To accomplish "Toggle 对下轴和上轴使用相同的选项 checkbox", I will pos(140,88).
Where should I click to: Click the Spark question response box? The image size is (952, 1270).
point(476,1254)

-*-*-

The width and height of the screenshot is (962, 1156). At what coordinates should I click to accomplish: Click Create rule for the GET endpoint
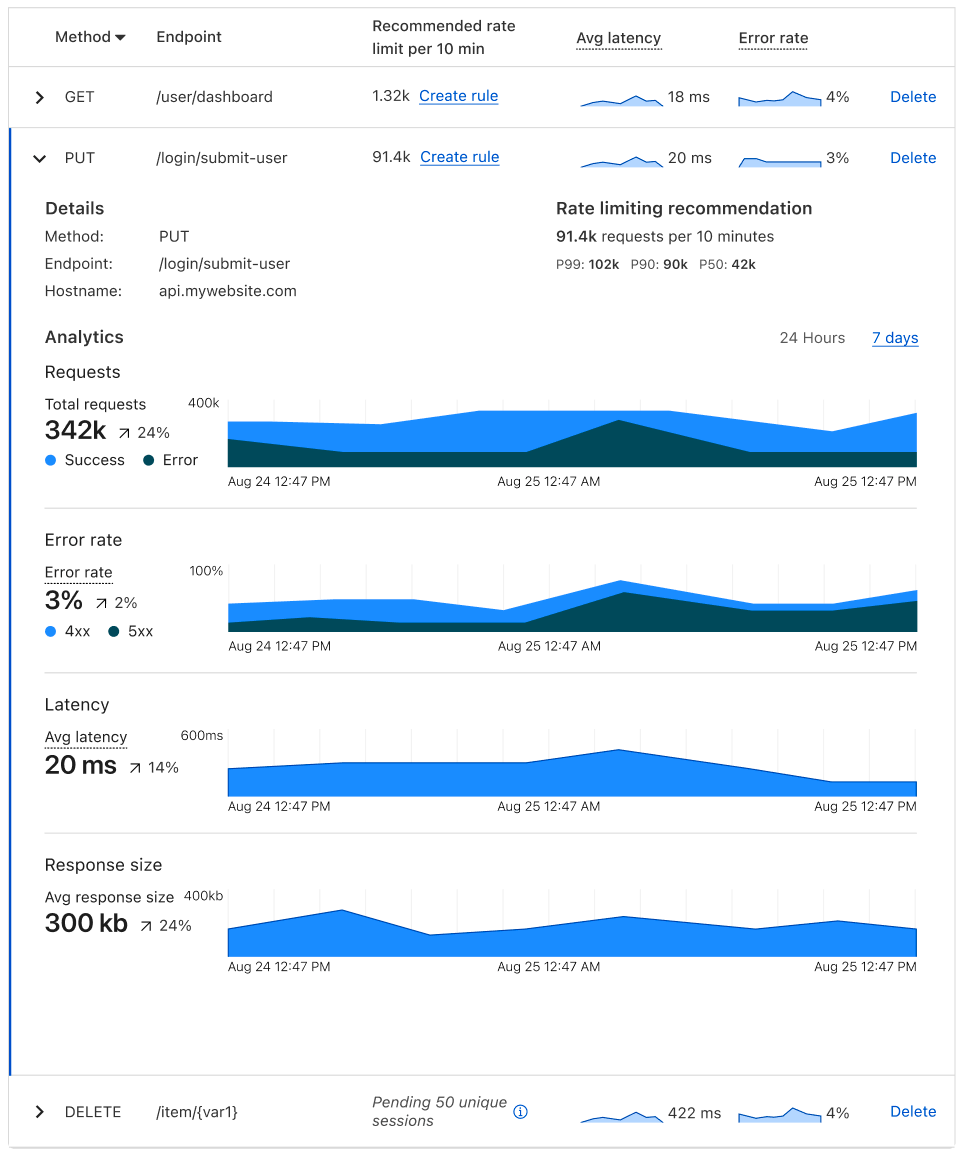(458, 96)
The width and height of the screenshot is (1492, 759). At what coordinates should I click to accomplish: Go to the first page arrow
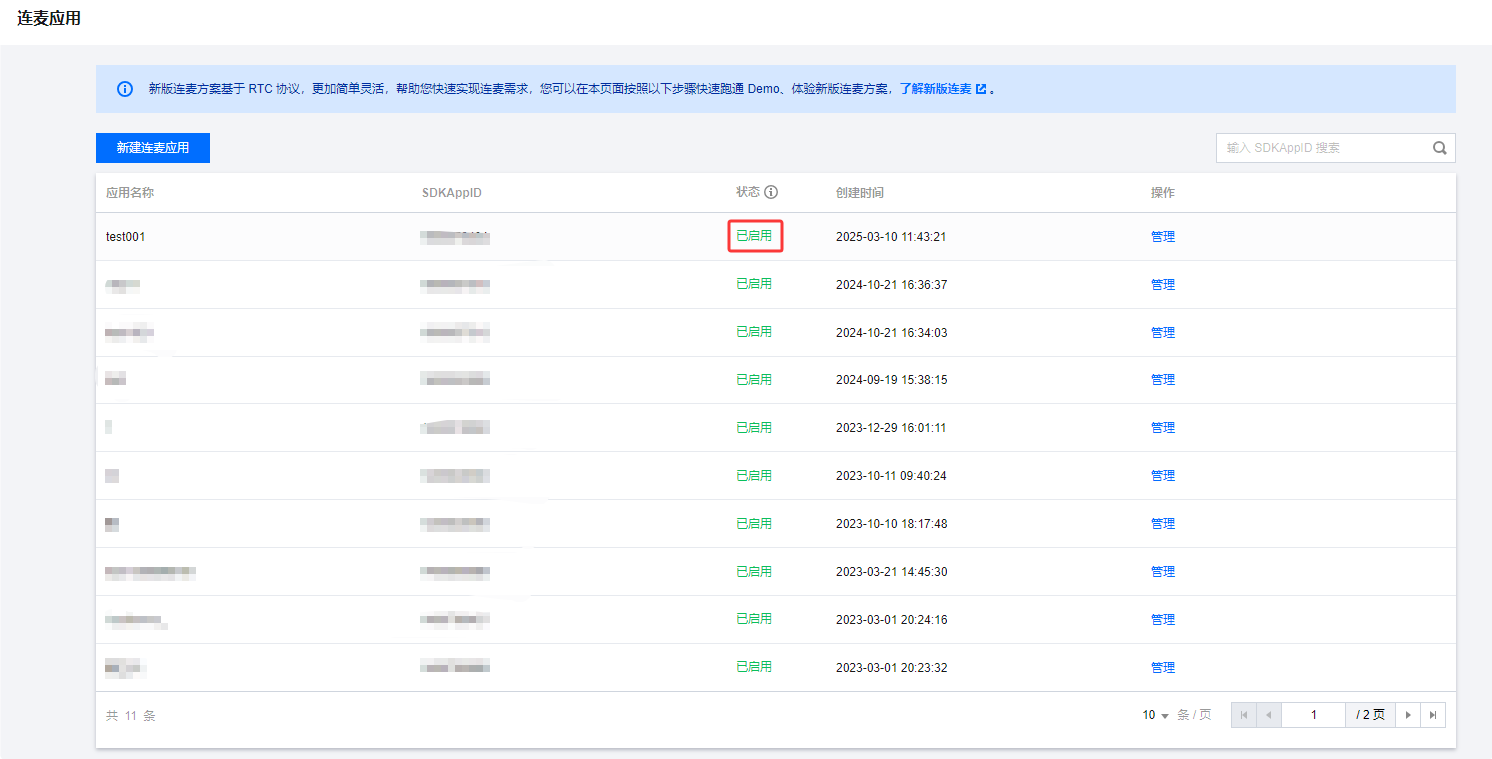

-*-*-

# [TASK BRIEF]
Please copy out from the data above, without any picture, exactly the lines running from the one that holds "The width and height of the screenshot is (962, 1156)." through the one that holds "The width and height of the screenshot is (1492, 759).", and nothing beyond them.

# [OUTPUT FOR THIS TASK]
The width and height of the screenshot is (962, 1156). At what coordinates should I click to accomplish: Click Create rule for the GET endpoint
(458, 96)
The width and height of the screenshot is (1492, 759). At what coordinates should I click to accomplish: Go to the first page arrow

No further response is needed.